It's a kaleidoscopic celebration of the single most seminal figure in
the history of music, whether in works for one violin or for full
chorus, soloists and orchestra. Alongside the concerts, lectures and
discussions draw in a plethora of experts both musical and scientific, and the
day culminates in a complete performance of the B Minor Mass. Gardiner's the man of the moment for Bach. He's fronting a new BBC documentary about the composer, which is being shown the day before the RAH bonanza, and his biography of Bach will be published in the autumn.
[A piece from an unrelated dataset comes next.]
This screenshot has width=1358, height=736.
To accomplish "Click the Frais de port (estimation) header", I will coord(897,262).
Somewhere along the way he might have time to stop and celebrate his own 70th birthday, but don't count on it - he's a very busy person.
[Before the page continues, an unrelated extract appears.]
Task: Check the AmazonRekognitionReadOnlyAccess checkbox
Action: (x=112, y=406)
"It’s a celebration," says JEG. "Really, a celebration of the decade
since we did the Bach cantata pilgrimage. Working through the
cantatas in such a concentrated span led to me and the group reacquainting
ourselves with the really big pieces – the B minor Mass, the two Passions, the Christmas oratorio, etc – and one’s whole perspective on those pieces has changed as
a result of the cantatas. One sees them not as isolated peaks but as being part
of the whole connective tissue of Bach’s church music. The cantatas are
really the foundation of it all and the passions, the Mass and the
oratorios are outcrops: they grew out of the cantatas.
"Our original plan was to do the St John Passion in the first half and the B minor Mass at the end. Unfortunately we couldn’t raise enough money to make that work, but what we
have now is still an incredibly rich cross section from both ends of Bach’s
life, in many different genres. The violin D minor partita, the
cellos suites, the Goldberg Vairations, lots of organ pieces and the best of
the motets. We have one of the earliest but also most magnificent of the cantatas that
he wrote for Easter Day, and then the culmination is the B minor Mass."
Intriguingly,
though, the Bach Marathon seems to be part of a growing trend in the classical music sphere towards
grand-scale occasions packed with tempting talks and bonus treats.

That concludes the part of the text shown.